_Exercise prompt:_
From the first line of the records down to the one that holds "Kontakt (195, 16)", transcribe each line exactly and add nothing.

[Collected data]
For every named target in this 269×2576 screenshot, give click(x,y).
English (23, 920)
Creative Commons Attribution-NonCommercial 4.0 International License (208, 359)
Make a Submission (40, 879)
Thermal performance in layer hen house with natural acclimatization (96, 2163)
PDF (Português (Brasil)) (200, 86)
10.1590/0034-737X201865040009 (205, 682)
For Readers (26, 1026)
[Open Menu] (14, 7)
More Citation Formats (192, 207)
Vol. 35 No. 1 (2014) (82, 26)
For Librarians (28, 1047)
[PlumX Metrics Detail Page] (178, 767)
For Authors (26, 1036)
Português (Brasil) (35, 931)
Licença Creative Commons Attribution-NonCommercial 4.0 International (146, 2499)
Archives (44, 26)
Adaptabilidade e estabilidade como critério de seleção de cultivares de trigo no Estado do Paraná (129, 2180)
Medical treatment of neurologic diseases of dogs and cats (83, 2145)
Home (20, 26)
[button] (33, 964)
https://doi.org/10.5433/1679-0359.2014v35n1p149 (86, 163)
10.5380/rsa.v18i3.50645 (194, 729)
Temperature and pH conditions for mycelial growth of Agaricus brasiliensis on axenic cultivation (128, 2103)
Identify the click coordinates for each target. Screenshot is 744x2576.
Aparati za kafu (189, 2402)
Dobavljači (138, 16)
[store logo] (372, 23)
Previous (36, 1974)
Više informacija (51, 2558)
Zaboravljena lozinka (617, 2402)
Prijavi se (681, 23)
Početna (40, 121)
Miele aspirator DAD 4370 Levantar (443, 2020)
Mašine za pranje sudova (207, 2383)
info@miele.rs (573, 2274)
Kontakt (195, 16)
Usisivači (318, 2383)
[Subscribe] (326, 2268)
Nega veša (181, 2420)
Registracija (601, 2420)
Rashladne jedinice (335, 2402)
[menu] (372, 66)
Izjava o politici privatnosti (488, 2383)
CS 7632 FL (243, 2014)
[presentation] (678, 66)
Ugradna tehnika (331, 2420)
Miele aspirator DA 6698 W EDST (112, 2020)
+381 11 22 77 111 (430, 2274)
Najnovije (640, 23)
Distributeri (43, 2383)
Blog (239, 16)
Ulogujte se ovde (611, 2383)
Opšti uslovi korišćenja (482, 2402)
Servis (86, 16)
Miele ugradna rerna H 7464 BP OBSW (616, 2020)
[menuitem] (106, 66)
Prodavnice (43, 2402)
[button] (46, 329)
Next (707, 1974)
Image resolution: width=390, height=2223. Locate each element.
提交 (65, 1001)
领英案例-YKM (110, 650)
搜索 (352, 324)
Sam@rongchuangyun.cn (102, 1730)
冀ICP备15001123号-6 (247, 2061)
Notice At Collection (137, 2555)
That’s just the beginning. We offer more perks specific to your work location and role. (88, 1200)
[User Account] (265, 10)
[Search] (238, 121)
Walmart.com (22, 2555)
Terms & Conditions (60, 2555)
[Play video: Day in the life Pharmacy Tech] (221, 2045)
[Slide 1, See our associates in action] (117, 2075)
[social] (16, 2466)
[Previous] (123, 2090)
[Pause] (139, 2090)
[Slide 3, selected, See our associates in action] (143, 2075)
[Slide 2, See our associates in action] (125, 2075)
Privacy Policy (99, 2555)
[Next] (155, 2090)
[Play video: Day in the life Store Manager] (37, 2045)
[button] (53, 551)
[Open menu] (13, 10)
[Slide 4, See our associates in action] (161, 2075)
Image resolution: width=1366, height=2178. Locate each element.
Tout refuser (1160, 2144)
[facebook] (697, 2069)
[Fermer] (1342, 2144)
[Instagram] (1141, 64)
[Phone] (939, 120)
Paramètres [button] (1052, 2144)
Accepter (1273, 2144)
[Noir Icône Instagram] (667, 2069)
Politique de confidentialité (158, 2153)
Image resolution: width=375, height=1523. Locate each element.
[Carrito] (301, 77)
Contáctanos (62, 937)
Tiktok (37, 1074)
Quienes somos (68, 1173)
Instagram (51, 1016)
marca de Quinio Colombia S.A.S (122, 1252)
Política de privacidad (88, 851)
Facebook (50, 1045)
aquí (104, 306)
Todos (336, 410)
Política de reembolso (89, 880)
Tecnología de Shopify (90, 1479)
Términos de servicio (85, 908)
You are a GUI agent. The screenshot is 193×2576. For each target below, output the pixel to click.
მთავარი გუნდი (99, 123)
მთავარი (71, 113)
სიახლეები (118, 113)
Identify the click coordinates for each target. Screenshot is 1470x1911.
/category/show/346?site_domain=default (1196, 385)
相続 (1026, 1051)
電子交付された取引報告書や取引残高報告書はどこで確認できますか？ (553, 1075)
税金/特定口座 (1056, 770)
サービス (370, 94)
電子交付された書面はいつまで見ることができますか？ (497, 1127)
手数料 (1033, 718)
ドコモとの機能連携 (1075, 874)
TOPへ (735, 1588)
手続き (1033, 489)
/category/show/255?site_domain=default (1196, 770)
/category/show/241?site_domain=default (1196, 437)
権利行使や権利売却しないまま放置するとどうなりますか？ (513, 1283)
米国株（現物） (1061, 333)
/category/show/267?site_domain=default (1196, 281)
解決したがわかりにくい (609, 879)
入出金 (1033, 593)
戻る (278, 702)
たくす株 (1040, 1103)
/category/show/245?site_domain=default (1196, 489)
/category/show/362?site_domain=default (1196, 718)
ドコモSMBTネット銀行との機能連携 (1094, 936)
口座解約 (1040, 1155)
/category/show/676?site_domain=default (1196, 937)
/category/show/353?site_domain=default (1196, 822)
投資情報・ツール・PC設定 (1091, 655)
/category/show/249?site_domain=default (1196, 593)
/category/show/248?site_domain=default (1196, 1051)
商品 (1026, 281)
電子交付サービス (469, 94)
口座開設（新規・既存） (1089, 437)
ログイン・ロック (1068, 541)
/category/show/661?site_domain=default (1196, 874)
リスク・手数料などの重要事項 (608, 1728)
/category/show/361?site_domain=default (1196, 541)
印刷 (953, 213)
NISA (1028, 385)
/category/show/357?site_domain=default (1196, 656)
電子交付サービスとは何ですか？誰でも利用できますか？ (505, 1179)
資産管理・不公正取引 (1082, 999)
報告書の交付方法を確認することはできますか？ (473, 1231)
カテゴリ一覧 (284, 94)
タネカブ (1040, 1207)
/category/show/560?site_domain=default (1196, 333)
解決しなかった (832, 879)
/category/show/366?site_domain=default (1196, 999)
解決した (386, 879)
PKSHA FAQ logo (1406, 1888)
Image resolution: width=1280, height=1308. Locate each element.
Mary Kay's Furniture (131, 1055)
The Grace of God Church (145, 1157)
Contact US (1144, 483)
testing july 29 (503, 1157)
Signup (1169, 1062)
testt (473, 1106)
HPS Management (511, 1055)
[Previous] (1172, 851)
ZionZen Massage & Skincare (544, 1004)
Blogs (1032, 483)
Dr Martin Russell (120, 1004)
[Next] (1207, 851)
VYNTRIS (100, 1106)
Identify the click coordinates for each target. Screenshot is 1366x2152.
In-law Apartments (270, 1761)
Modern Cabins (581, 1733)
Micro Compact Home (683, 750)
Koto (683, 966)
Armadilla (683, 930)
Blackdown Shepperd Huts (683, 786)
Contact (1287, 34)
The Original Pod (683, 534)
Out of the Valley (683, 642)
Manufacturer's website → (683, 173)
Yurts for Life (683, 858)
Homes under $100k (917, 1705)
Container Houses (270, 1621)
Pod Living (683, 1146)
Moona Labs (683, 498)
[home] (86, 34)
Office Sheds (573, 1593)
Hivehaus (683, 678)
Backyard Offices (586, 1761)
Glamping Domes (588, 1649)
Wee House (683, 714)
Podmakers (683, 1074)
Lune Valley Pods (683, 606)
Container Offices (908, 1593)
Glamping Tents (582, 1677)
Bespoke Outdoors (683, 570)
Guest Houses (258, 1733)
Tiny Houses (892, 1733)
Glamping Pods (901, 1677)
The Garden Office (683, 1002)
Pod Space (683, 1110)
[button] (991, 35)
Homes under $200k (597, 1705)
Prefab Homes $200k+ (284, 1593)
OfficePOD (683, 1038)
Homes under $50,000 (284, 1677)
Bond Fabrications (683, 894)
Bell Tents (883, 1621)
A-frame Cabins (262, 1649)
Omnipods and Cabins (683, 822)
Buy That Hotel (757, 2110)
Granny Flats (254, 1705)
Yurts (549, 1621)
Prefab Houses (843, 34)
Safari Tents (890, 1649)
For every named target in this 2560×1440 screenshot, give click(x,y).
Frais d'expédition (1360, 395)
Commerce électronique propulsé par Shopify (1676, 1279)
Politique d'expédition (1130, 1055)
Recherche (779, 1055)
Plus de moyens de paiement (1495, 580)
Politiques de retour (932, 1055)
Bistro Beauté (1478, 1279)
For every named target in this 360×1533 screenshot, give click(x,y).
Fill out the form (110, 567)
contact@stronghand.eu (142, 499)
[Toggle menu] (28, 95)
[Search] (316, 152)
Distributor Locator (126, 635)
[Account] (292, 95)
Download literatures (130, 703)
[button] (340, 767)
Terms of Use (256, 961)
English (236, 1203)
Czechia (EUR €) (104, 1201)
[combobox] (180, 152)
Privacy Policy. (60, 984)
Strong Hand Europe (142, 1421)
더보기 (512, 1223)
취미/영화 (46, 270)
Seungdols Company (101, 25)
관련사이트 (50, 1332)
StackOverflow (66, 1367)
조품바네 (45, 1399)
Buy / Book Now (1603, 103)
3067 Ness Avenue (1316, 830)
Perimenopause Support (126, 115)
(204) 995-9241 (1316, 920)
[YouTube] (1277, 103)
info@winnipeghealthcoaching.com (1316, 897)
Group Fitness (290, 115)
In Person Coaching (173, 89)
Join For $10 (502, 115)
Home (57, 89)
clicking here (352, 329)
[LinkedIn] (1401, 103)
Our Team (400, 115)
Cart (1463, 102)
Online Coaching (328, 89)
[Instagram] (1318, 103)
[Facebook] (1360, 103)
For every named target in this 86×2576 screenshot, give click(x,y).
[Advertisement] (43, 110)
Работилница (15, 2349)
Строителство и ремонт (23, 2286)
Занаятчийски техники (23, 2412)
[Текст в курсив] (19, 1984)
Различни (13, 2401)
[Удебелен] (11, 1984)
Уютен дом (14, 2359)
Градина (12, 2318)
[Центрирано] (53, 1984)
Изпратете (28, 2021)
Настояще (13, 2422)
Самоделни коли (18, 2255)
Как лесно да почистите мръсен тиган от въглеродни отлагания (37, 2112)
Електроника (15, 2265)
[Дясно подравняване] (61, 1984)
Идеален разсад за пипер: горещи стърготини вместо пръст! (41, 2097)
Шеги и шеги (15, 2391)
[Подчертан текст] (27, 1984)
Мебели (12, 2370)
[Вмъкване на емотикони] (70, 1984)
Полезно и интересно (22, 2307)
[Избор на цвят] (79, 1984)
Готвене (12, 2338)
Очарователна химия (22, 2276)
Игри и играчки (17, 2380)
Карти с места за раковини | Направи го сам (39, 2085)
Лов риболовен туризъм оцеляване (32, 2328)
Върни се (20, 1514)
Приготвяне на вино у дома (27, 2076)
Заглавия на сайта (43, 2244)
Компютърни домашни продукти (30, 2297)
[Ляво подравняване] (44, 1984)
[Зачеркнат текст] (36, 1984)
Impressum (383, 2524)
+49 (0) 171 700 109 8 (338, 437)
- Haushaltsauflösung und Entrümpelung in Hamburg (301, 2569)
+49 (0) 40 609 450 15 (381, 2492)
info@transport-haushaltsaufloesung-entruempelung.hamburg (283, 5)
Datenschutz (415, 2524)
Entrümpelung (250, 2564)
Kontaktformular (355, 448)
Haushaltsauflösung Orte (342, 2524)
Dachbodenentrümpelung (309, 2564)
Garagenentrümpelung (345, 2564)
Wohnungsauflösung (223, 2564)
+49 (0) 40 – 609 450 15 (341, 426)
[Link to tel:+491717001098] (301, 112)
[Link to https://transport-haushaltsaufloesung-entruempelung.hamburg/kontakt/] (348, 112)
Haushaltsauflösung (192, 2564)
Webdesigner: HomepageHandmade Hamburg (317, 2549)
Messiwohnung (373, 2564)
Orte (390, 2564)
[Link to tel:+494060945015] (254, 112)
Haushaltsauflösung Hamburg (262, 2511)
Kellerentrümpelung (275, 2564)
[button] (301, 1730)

_Output of the exercise:_
For every named target in this 269×2576 screenshot, give click(x,y).
English (23, 920)
Creative Commons Attribution-NonCommercial 4.0 International License (208, 359)
Make a Submission (40, 879)
Thermal performance in layer hen house with natural acclimatization (96, 2163)
PDF (Português (Brasil)) (200, 86)
10.1590/0034-737X201865040009 (205, 682)
For Readers (26, 1026)
[Open Menu] (14, 7)
More Citation Formats (192, 207)
Vol. 35 No. 1 (2014) (82, 26)
For Librarians (28, 1047)
[PlumX Metrics Detail Page] (178, 767)
For Authors (26, 1036)
Português (Brasil) (35, 931)
Licença Creative Commons Attribution-NonCommercial 4.0 International (146, 2499)
Archives (44, 26)
Adaptabilidade e estabilidade como critério de seleção de cultivares de trigo no Estado do Paraná (129, 2180)
Medical treatment of neurologic diseases of dogs and cats (83, 2145)
Home (20, 26)
[button] (33, 964)
https://doi.org/10.5433/1679-0359.2014v35n1p149 (86, 163)
10.5380/rsa.v18i3.50645 (194, 729)
Temperature and pH conditions for mycelial growth of Agaricus brasiliensis on axenic cultivation (128, 2103)
Identify the click coordinates for each target. Screenshot is 744x2576.
Aparati za kafu (189, 2402)
Dobavljači (138, 16)
[store logo] (372, 23)
Previous (36, 1974)
Više informacija (51, 2558)
Zaboravljena lozinka (617, 2402)
Prijavi se (681, 23)
Početna (40, 121)
Miele aspirator DAD 4370 Levantar (443, 2020)
Mašine za pranje sudova (207, 2383)
info@miele.rs (573, 2274)
Kontakt (195, 16)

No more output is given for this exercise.